As early as 1950, L. Ron Hubbard warned that any lapse in the quality of education would negatively impact on the quality of life as a whole. In particular and most incisively: “The end and goal of any society, as it addresses the problem of education, is to raise the ability, the initiative and the cultural level, and with all these the survival level of that society. And when a society forgets any one of these things it is destroying itself by its own educational mediums.”

Decades later, Mr. Hubbard’s observation has proven nightmarishly accurate and the continued disintegration of many of our institutions may prove inevitable unless the deterioration of our educational systems is arrested. 

To cite but a few disturbing facts: Some 45 percent of all students leaving or graduating high school lack the necessary reading and writing skills demanded in daily living; the American high-school dropout rate hovers at approximately 30 to 50 percent in inner-city areas; according to the president of a teachers association, up to 50 percent of all new teachers quit the profession within the first five years; and Scholastic Aptitude Test scores of American students have sunk to levels considerably lower than those achieved by students in the early 1970s. 

Elsewhere throughout the Western world, the facts are hardly more encouraging. A British government study reported that a third of the English workforce was unable to add the menu prices of a typical lunch. Moreover, one out of five British students could not correctly locate Great Britain on a world map. 

All told, these dismal figures translate into a depressing economic scenario with annual costs to businesses in lost production and re-education now past the $240 billion mark. And when one factors in the grim links between illiteracy and criminality, world educational failures become too bleak to tally.

Study Technology

Applied Scholastics International ensures students all over the world have the benefits of learning with L. Ron Hubbard’s Study Technology.
It is into the face of an academic crisis that
L. Ron Hubbard presented his educational methods. Drawn from some four decades of experience as an educator, these methods represent the first comprehensive understanding of the actual barriers to effective learning. Mr. Hubbard further developed a precise technology to overcome those barriers, and thus how to learn and apply any body of knowledge.

In total, his contribution to the field is known as Study Technology and provides the first fully workable approach to teaching students how to learn. It offers methods for recognizing and resolving all difficulties in absorbing material, including a previously unacknowledged barrier that ultimately lies at the bottom of all failures to pursue a given course of study. In short, then, this Study Technology helps anyone learn anything and has proven to achieve uniform, consistent results wherever it has been applied. Because it is based on fundamentals common to everyone, it cuts across economic, cultural or racial lines and can be used by all, regardless of age. Indeed, the three definitive texts on the subject, The Basic Study Manual, Study Skills for Life and Learning How to Learn essentially differ only in their treatment of the material. The first is designed for teenagers and above, while the second is aimed at younger readers, with the third offering the basics of Study Technology to children between the ages of eight and twelve. The point being, Mr. Hubbard’s study techniques have proven as effective in the elementary school as they have in the executive suites of multinational corporations.

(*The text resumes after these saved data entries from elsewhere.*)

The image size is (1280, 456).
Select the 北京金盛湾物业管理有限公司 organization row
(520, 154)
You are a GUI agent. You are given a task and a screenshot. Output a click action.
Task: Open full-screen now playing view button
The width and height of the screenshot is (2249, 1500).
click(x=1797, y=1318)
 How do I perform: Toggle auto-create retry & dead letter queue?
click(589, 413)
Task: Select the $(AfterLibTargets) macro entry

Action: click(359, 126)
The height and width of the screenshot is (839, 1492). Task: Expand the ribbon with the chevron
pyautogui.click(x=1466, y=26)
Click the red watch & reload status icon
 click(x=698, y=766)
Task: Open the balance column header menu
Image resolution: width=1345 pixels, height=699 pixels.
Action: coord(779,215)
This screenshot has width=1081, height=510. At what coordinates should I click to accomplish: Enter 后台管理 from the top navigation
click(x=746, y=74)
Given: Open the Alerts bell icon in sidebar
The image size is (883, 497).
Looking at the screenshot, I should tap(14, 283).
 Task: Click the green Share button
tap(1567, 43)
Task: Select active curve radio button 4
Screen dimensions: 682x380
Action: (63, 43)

Spanish Lake graduations regularly see top educators from a dozen or more nations receiving diplomas as certified Study Technology specialists.
Through the efforts of Applied Scholastics International, a nonprofit public benefit corporation dedicated to the improvement of education worldwide, L. Ron Hubbard’s Study Technology is currently applied in some 74 countries on all six continents. To date, more than 28 million students have participated in some 900 Applied Scholastics literacy and education projects worldwide.